Set down exactly the lines below, starting at the one that contains "Open the Archivo menu" and ending at the one that contains "Screen dimensions: 610x427", with both of those lines included and nothing else.

SOURCE RECORDS
==================================================

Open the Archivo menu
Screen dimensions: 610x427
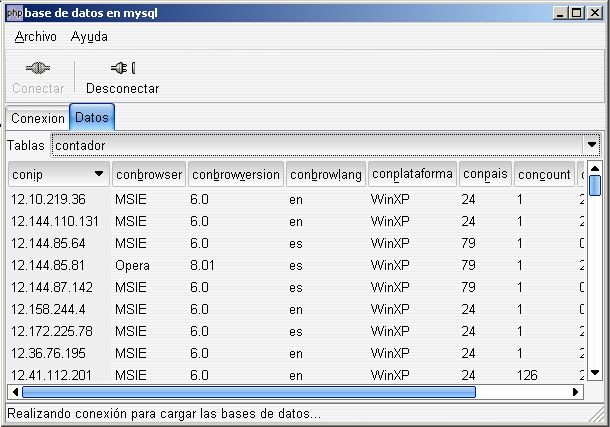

==================================================

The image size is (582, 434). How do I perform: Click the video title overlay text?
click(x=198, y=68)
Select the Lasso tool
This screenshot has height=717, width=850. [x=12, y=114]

==================================================

OUTPUT OF THE TASK
Open the Archivo menu
Screen dimensions: 610x427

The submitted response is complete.